[[ Data extracts, beginning ]]

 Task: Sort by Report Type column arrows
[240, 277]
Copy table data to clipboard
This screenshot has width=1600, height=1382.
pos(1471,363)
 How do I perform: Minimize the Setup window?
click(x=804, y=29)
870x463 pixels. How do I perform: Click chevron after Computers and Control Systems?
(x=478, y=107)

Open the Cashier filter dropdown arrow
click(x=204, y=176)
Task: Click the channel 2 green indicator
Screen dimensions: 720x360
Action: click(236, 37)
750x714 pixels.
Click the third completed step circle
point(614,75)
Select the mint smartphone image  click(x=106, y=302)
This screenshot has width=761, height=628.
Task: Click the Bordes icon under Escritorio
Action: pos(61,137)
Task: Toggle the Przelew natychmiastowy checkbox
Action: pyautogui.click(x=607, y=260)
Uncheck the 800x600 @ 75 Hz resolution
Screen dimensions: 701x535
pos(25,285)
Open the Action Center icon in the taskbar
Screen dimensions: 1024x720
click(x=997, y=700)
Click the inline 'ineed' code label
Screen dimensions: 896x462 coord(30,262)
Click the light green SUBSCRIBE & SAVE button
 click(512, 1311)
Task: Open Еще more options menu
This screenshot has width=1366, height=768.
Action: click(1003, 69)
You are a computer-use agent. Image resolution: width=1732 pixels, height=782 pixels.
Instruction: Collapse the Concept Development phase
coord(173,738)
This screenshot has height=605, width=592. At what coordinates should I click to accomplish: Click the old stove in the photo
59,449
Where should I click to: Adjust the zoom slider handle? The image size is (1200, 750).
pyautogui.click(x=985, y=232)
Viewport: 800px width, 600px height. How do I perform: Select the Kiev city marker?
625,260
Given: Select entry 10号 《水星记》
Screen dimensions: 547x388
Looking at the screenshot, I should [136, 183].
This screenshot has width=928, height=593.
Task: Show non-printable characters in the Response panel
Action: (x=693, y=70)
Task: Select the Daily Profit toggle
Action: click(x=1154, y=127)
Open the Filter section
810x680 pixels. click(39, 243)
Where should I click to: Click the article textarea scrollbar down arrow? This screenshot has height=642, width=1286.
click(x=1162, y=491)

[[ Data extracts, end ]]

Write the records out again. Keep every line exactly as it is.

 Task: Sort by Report Type column arrows
[240, 277]
Copy table data to clipboard
This screenshot has width=1600, height=1382.
pos(1471,363)
 How do I perform: Minimize the Setup window?
click(x=804, y=29)
870x463 pixels. How do I perform: Click chevron after Computers and Control Systems?
(x=478, y=107)

Open the Cashier filter dropdown arrow
click(x=204, y=176)
Task: Click the channel 2 green indicator
Screen dimensions: 720x360
Action: click(236, 37)
750x714 pixels.
Click the third completed step circle
point(614,75)
Select the mint smartphone image  click(x=106, y=302)
This screenshot has width=761, height=628.
Task: Click the Bordes icon under Escritorio
Action: pos(61,137)
Task: Toggle the Przelew natychmiastowy checkbox
Action: pyautogui.click(x=607, y=260)
Uncheck the 800x600 @ 75 Hz resolution
Screen dimensions: 701x535
pos(25,285)
Open the Action Center icon in the taskbar
Screen dimensions: 1024x720
click(x=997, y=700)
Click the inline 'ineed' code label
Screen dimensions: 896x462 coord(30,262)
Click the light green SUBSCRIBE & SAVE button
 click(512, 1311)
Task: Open Еще more options menu
This screenshot has width=1366, height=768.
Action: click(1003, 69)
You are a computer-use agent. Image resolution: width=1732 pixels, height=782 pixels.
Instruction: Collapse the Concept Development phase
coord(173,738)
This screenshot has height=605, width=592. At what coordinates should I click to accomplish: Click the old stove in the photo
59,449
Where should I click to: Adjust the zoom slider handle? The image size is (1200, 750).
pyautogui.click(x=985, y=232)
Viewport: 800px width, 600px height. How do I perform: Select the Kiev city marker?
625,260
Given: Select entry 10号 《水星记》
Screen dimensions: 547x388
Looking at the screenshot, I should [136, 183].
This screenshot has width=928, height=593.
Task: Show non-printable characters in the Response panel
Action: (x=693, y=70)
Task: Select the Daily Profit toggle
Action: click(x=1154, y=127)
Open the Filter section
810x680 pixels. click(39, 243)
Where should I click to: Click the article textarea scrollbar down arrow? This screenshot has height=642, width=1286.
click(x=1162, y=491)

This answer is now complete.